Dilapidated adjoining buildings delay SIUT expansion indefinitely

Published January 20, 2020
Khadijat-ul-Kubra Building stuck in old buildings across the SIUT.—Fahim Siddiqi / White Star
Khadijat-ul-Kubra Building stuck in old buildings across the SIUT.—Fahim Siddiqi / White Star

KARACHI: The expansion plan of the Sindh Institute of Urology and Transplantation (SIUT) has been on a standstill for almost a year as the country’s largest kidney disease centre and one of the biggest public sector health organisations waits for the authorities to remove dangerously weak buildings around the facility — “most of them are illegally occupied” — which may collapese amid any demolition and construction activity, sources and officials said on Sunday.

They said the SIUT was donated a decades-old multistorey building named Khadijat-ul-Kubra Building located on Yaqub Khan Road neighbouring the existing facility. The management of the institute, they said, planned a state-of-the-art new unit in the same building as it offered an ideal location for the facility to expand its services. As the plan was put on paper and experts concerned were called to design and execute the construction of the new unit, it emerged that it was not that easy.

“In a jungle of old multistoried buildings in old city area of Karachi many structures are in a dilapidated condition, posing imminent threat of collapse or any possible disaster,” said a official. “The SIUT which is located in the same area with many buildings rubbing shoulders with the hospital building has now drawn the attention of civic agencies and local administration to take a preemptive action in view of the thickly populated area and heavy flow of patients in the area.”

The donated Khadijat-ul-Kubra Building, he said, was needed to be demolished for expansion and redesigning of the structure in line with the requirement of the new unit. But unfortunately, the building has decades-old dangerous structures all around and any activity to demolish Khadijat-ul-Kubra Building and use of heavy machinery can put the fate of a number of such vehicles at risk, he added.

‘Civic agencies have been asked to carry out a survey of old buildings in the area as many of them are over a century old’

“Now it’s a very tricky situation for the SIUT,” he said. “On one hand it has been running out of time for the expansion of the facility and on the other it can’t go for demolition and construction activity because of the people living in the buildings close to Khadijat-ul-Kubra Building. The delay in the construction of a new unit is in fact loss of everyone. The delay means that dozens of kidney treatment services, including dialysis and transplantation, are being delayed to hundreds of thousands of people.”

When asked about any contact between the SIUT and the authorities concerned on the issue, the spokesman for the institute said the health facility had informed all relevant organisations, including the Sindh Building Control Authority (SBCA), and the local administration had been approached multiple times and requested for the required action that included resettlement of the people who had been occupying the weak structures around Khadijat-ul-Kubra Building before any action on the dangerous building.

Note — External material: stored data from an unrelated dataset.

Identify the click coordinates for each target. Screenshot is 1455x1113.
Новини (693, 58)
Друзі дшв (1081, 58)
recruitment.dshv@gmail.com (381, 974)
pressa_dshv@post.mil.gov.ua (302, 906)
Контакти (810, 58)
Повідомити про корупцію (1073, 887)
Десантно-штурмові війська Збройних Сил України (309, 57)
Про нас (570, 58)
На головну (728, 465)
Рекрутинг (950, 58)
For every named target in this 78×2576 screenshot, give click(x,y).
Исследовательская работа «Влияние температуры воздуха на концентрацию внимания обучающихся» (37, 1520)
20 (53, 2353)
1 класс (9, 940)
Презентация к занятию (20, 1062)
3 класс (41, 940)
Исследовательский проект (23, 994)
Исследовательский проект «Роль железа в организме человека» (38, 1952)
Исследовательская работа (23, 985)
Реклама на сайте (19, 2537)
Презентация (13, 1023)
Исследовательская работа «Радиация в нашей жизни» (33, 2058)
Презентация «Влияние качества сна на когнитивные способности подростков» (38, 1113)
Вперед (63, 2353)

The SIUT, he said, had suggested to the civic agencies to carry out a survey of old buildings in the area as many of them were over a century old, posing threat to life and property of the people.

The technical committee for hazardous buildings of the SBCA in 2016 had declared as many as 316 buildings dangerous in the city owing to their dilapidated basic structures. Among them four were those which had been declared national heritage.

‘We would definitely take action’

Already under serious criticism for ignoring violations of building rules and alleged connivance with the builders mafia, the SBCA does not sound very much concerned about the SIUT’s plea. However, officials agree that the health facility is surrounded by a number of dangerous buildings and the SBCA’s relevant wing would soon be moving in to solve the problem.

“Our committee for hazardous buildings has details of all those structures which pose threat to people’s life and property,” said SBCA director general Zafar Hasan. “We would definitely take action and look into the matter. No one can deny the services of the SIUT to the poor people and we firmly believe that its expansion would greatly help a number of people of this country. So at the SBCA we would make sure that any development activity should not come to a halt due to any illegal or other issue.”